A once-contained fire near Powder Mountain flared again and was raging out of control Thursday morning, while short-handed firefighters in Utah County were struggling with a new blaze near Alpine that blackened 100 acres overnight.The fire near the Powder Mountain ski area had been contained at 500 acres since Sunday, but it broke out again just before 3 p.m. Wednesday and was still out of control Thursday morning after burning 1,200 acres.

A Salt Lake County fire dispatcher said more than 50 people called the dispatch center to report the smell of smoke near their homes in Davis and Salt Lake counties, not knowing the smell had drifted all the way from the Powder Mountain fire 25 miles east of Ogden in Ogden Canyon.

Two air tankers dumped fire retardant slurry on the blaze Wednesday while 40 firefighters tackled the fire from the ground. Three more 20-member crews have been requested, and four air tankers are being held in Boise in case they are needed again to battle the fire from the air Thursday, said Forest Service fire information officer Kathy Jo Pollock.

Local firefighting crews are so busy the three additional crews requested are coming from as far away as Delware, Pennsylvania and Illinois, Pollock said.

The fire started Aug. 24, ignited by sparks from a bulldozer working at the Powder Mountain ski area.

It is not expected to be under control again for six more days. "It just depends on what the winds do.
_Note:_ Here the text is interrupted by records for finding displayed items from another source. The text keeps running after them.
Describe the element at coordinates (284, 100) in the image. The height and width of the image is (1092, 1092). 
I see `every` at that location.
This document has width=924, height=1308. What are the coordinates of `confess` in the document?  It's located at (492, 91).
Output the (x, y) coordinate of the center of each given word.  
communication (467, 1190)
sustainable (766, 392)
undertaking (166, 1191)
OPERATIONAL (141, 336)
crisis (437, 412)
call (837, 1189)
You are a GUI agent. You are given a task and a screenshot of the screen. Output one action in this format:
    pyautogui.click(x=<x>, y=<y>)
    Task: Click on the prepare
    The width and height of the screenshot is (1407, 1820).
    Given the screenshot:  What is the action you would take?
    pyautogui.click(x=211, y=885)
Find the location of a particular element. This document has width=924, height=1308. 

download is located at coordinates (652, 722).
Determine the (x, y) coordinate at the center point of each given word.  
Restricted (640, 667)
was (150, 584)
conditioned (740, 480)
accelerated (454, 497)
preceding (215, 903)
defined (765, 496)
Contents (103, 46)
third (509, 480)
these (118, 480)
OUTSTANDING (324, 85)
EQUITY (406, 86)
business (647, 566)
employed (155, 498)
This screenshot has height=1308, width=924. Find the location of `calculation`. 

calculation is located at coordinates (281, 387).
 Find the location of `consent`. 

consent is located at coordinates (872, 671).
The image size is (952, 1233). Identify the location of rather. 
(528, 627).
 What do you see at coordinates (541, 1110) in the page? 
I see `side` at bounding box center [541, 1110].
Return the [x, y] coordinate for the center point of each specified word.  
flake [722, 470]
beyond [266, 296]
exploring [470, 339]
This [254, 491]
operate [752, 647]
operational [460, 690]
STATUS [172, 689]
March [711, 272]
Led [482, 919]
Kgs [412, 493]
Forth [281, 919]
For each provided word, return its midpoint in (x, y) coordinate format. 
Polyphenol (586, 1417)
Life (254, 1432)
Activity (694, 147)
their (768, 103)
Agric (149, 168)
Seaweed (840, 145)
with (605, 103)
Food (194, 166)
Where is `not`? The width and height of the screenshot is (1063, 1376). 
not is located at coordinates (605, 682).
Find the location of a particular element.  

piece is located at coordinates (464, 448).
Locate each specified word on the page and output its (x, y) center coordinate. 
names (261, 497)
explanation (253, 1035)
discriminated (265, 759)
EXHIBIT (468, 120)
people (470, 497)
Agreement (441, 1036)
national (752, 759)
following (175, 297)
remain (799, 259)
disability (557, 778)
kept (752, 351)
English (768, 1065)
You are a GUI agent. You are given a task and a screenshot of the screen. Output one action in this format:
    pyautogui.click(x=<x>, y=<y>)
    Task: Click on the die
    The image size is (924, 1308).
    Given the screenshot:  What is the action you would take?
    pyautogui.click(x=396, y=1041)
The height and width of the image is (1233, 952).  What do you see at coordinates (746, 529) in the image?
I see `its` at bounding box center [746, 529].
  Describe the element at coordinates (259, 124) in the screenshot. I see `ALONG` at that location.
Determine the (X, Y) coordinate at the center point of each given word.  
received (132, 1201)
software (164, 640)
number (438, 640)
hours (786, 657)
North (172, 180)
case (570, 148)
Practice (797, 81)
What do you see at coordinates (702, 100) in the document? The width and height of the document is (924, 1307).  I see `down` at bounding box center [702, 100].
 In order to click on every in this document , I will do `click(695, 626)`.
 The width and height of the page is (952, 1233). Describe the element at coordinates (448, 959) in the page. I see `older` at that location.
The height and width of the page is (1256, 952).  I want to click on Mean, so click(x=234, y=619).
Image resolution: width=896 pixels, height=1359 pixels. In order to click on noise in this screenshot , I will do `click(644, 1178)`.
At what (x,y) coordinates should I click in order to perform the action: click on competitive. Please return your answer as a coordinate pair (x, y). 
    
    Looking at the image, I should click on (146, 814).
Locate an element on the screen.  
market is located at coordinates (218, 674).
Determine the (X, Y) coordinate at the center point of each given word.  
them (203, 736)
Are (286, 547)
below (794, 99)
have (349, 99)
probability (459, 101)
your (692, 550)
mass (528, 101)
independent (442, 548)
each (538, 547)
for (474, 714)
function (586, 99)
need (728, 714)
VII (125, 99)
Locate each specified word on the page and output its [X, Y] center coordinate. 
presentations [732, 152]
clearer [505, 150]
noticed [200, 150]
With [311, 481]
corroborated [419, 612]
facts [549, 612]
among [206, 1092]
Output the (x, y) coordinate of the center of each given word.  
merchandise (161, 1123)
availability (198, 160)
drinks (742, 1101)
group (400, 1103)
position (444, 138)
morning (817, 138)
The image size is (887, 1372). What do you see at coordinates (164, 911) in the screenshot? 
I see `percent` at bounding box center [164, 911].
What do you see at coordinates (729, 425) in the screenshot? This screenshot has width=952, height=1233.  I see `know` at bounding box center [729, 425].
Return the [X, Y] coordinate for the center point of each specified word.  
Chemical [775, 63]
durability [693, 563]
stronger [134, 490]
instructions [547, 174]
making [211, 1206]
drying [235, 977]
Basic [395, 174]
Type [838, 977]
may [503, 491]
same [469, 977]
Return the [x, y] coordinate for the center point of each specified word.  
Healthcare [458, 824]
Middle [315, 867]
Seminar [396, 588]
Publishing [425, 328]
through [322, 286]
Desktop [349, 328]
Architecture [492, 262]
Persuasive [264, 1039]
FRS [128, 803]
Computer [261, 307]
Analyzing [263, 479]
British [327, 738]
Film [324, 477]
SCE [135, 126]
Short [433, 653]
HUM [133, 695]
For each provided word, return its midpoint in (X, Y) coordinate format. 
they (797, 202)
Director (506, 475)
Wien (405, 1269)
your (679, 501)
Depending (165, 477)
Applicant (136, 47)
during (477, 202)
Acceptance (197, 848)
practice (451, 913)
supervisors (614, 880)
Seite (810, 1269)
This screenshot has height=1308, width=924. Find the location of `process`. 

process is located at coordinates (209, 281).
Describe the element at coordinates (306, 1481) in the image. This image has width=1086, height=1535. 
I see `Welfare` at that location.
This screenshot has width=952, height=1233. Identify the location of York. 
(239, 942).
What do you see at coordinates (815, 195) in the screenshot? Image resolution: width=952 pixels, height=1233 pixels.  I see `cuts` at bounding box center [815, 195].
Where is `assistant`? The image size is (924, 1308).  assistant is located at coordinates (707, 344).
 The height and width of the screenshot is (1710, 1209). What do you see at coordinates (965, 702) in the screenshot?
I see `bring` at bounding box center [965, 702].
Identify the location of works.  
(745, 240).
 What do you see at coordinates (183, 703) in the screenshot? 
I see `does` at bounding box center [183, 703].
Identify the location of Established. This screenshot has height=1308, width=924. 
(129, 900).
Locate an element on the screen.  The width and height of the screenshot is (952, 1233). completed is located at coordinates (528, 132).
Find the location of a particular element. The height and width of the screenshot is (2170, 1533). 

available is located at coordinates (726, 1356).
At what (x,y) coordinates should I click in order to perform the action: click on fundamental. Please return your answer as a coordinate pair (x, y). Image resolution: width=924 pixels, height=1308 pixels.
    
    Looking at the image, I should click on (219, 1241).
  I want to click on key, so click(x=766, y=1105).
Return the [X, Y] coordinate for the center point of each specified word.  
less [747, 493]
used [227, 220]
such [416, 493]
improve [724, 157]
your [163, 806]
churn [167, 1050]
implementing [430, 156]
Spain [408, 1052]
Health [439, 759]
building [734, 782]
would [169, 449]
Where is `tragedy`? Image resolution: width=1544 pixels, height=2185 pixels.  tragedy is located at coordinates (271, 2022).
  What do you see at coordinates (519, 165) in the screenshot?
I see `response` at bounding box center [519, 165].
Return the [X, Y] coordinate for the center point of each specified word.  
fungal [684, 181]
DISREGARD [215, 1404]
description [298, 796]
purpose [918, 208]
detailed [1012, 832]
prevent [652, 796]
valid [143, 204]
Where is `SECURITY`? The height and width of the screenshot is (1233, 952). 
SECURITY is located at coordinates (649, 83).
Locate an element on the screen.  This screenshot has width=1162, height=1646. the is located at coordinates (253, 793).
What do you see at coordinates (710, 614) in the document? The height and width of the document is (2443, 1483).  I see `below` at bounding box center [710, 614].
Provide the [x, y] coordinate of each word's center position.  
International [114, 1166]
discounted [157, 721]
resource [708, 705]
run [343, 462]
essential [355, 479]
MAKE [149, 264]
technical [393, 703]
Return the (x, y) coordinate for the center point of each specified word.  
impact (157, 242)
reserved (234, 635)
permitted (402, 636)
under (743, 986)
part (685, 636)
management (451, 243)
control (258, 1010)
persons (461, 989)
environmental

Wind was a real problem yesterday," Interagency Fire Center dispatcher Frank Wiggins said.

Flames were approaching the community of Eden near Pineview Reservoir Thursday morning, but no developed property was in immediate danger, Wiggins said.

At the Alpine blaze, firefighters were hoping for reinforcements and help from the air Thursday morning.

The blaze, sparked Wednesday afternoon by what officials believe was an abandoned campfire, started in the Fort Canyon area a few miles above Alpine. Firefighters fear several homes in the area could be destroyed unless the fire is contained.

Firefighting efforts are being

ampered by steep terrain, rolling rocks and rattle snakes, said Uinta National Forest spokeswoman Beverly Dunn.

Crews from Utah County, the Uinta National Forest, Alpine and American Fork on Wednesday set backfires, worked on firebreaks and established a command post near the blaze. Fire chiefs from Provo, Orem, Springville and Pleasant Grove also were called in for assistance.

Uinta National Forest officials, who have crews battling blazes at Yellowstone National Forest and Powder Mountain, are awaiting reinforcements from Duchesne and the Park Service.

Firefighters had hoped for help Wednesday from air tankers, but planes carrying fire retardant were rerouted to the Powder Mountain fire. Requests for help from helicopters also proved futile.

"We're 12th on the list," said a county fire dispatcher. "There are 11 requests ahead of us."

Ironically, Wednesday's fire began just one day after a special fire closure was ordered in Utah, Wasatch and Juab counties.